In Marrakesch beginnt heute die 22. Weltklimakonferenz. Ziel der Delegierten ist es, konkrete Schritte zur Umsetzung des Weltklimavertrags von Paris zu beschließen. Zu diesem Anlass wurde in der marokkanischen Stadt nun ein öffentliches Leihsystem für Fahrräder eingeführt. Unter dem Namen Medina Bike hat das französische Unternehmen Smoove zehn Stationen mit insgesamt 300 Rädern installiert. Ähnlich wie beispielsweise auch in Wien können die Fahrräder dabei an jeder beliebigen Station zurückgegeben werden. Das Projekt ist zunächst auf fünf Jahre angelegt und soll dazu beitragen, Marrakesch zu einer grüneren Stadt zu machen. Finanziert wird der Unterhalt der Fahrräder und Leihstationen durch Zahlungen der „Global Environmental Facility“ und einen kommerziellen Sponsor.

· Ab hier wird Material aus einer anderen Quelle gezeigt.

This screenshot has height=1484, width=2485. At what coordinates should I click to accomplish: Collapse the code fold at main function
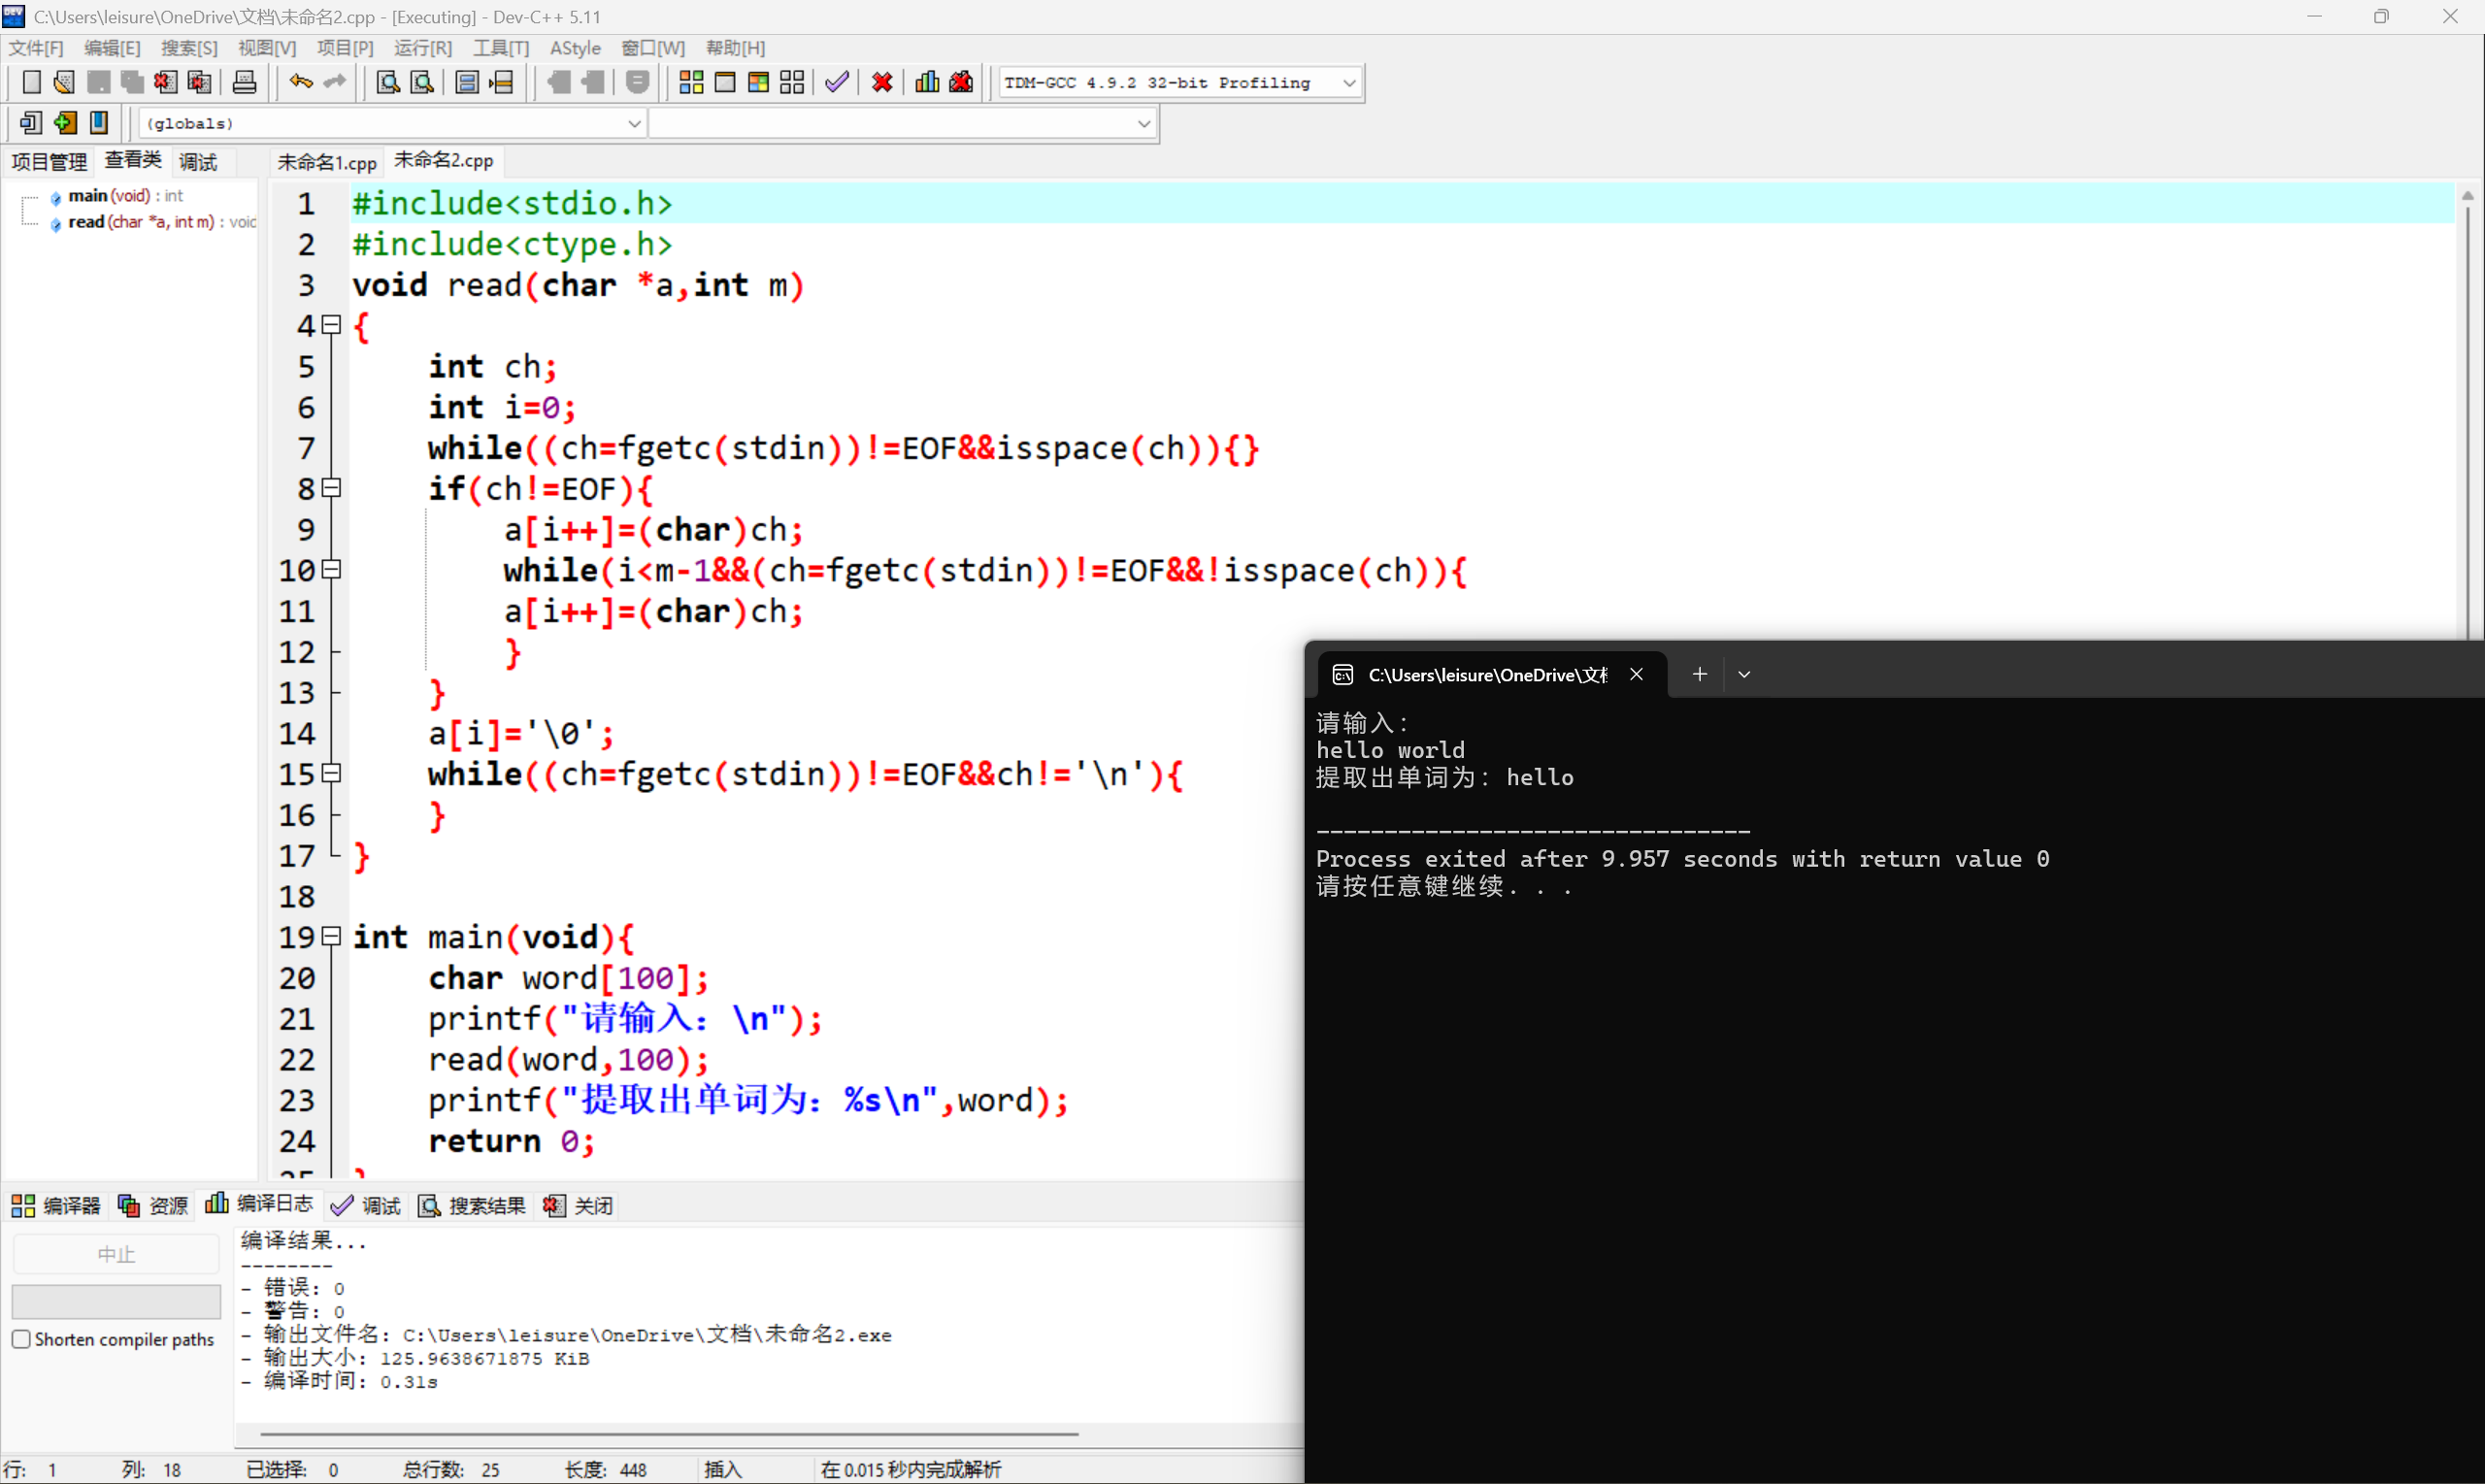331,937
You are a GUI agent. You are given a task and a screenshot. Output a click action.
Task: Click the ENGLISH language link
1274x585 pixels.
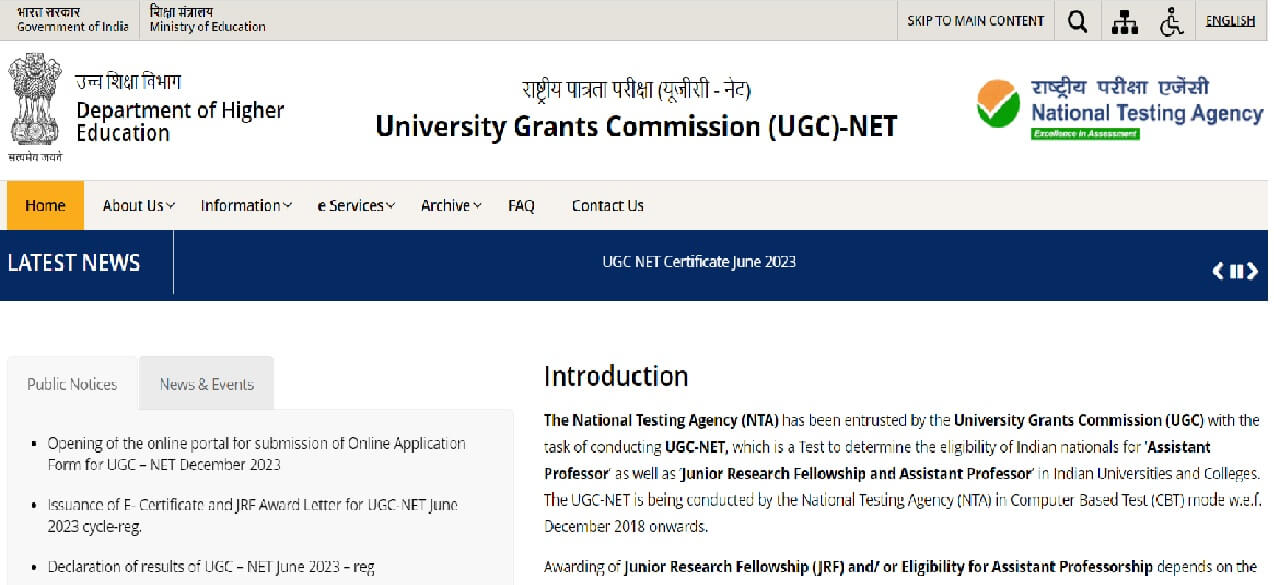[x=1229, y=20]
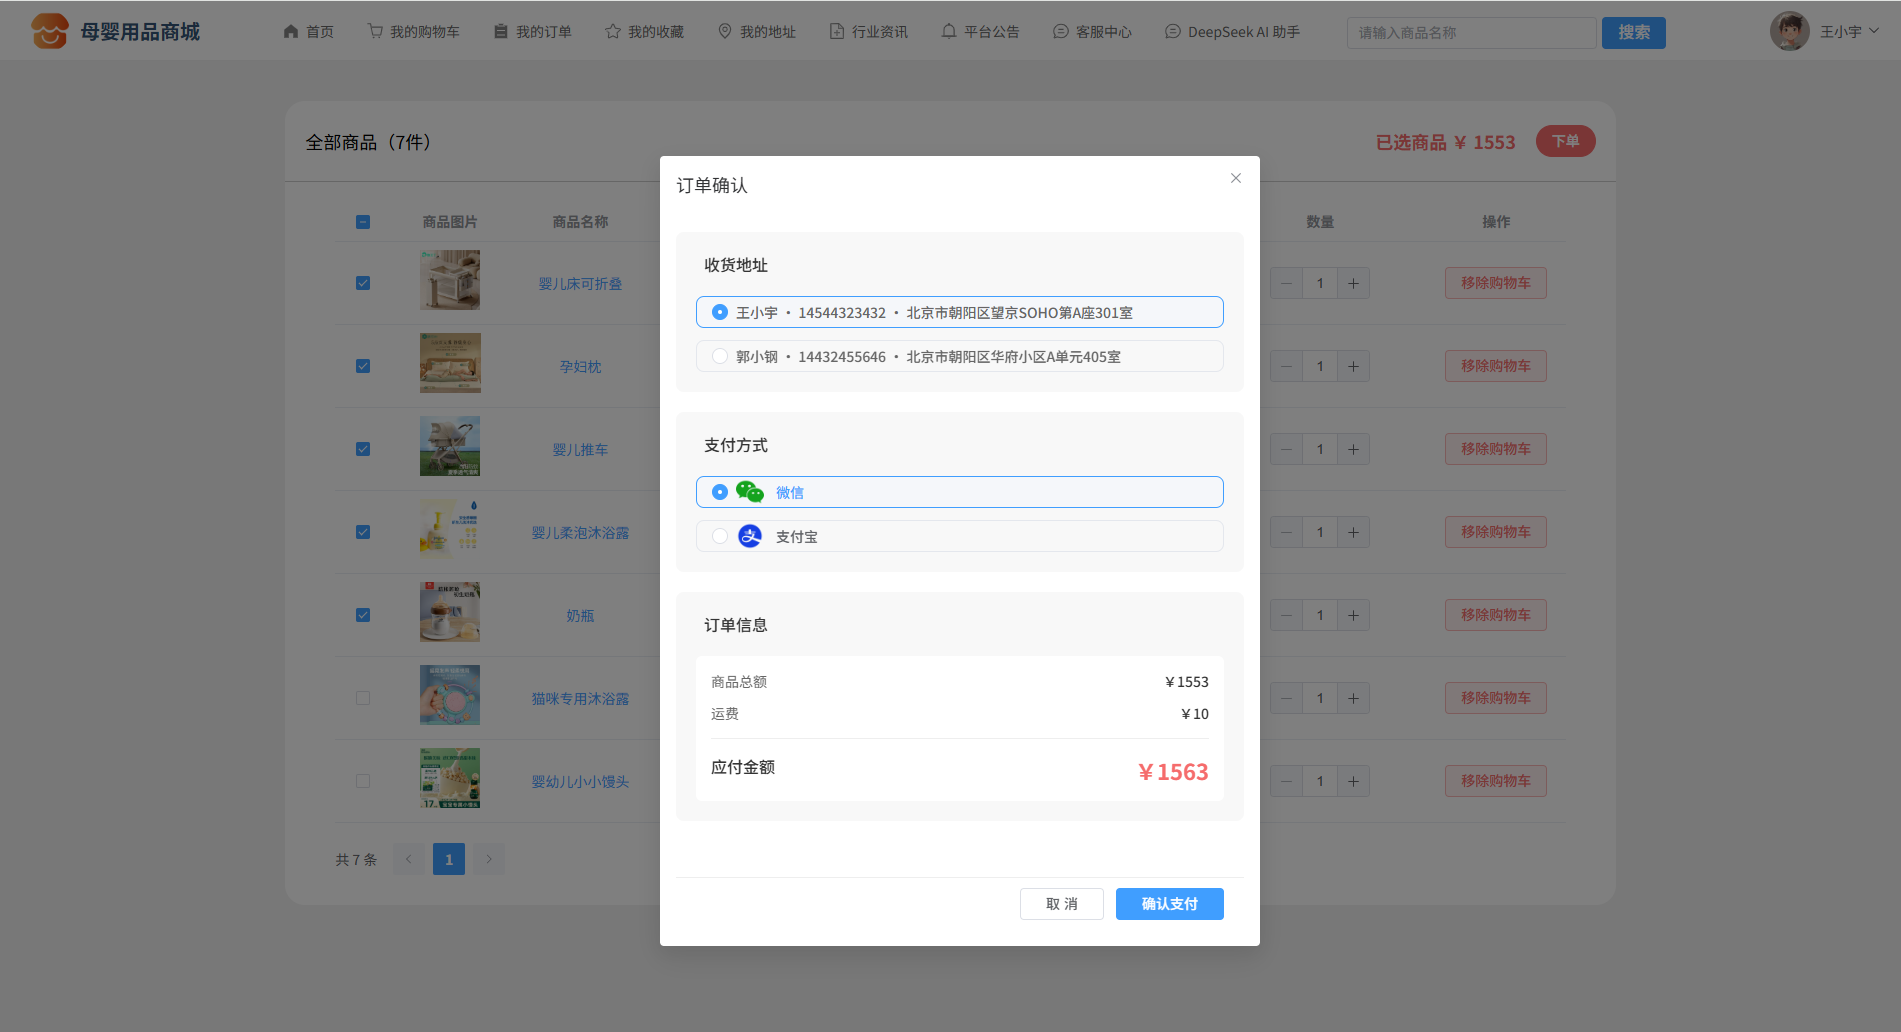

Marokko will verstärkt umweltfreundliche Transportmittel fördern

In der Vergangenheit waren die meisten Einwohner Marrakeschs mit Fahrrädern unterwegs. Inzwischen hat sich aber auch in Marokko das Automobil als dominierendes Verkehrsmittel durchgesetzt. Um Staus während der Weltklimakonferenz zu vermeiden, hatte die Stadtverwaltung die Bewohner zuletzt aber aufgerufen, vermehrt öffentliche Verkehrsmittel und Fahrräder zu nutzen. Das öffentliche Bike-Sharing-Programm ist daher auch eine Art Symbol dafür, dass die marokkanischen Behörden zukünftig verstärkt auf umweltfreundliche Transportmittel setzen wollen. Aktuell sind aber wohl zunächst vor allem auswärtige Besucher als Nutzer der Leihfahrräder eingeplant. Die meisten Stationen befinden sich jedenfalls in der Nähe bekannter Touristenattraktionen und berühmter Gebäude.


Der König forciert den Ausbau der Erneuerbaren Energien

Marokkos König Mohammed VI. will aber nicht nur Marrakesch zu einer grüneren Stadt machen, sondern hat auch landesweit den Umwelt- und Klimaschutz zur Priorität gemacht. So setzt das Land, das aktuell über neunzig Prozent des Energiemixes aus fossilen Brennstoffen bezieht, konsequent auf den Ausbau der Erneuerbaren Energien. Es ist daher auch kein Zufall, dass in der marokkanischen Wüste aktuell das größte Solarkraftwerk der Welt gebaut wird. Marokkos König hat zudem eines der weltweit schärfsten Verbote von Plastiktüten erlassen. Während herumfliegende Plastiktüten beispielsweise in Marrakesch früher ein gewohnter Anblick waren, sind diese inzwischen fast vollständig aus dem Stadtbild verschwunden.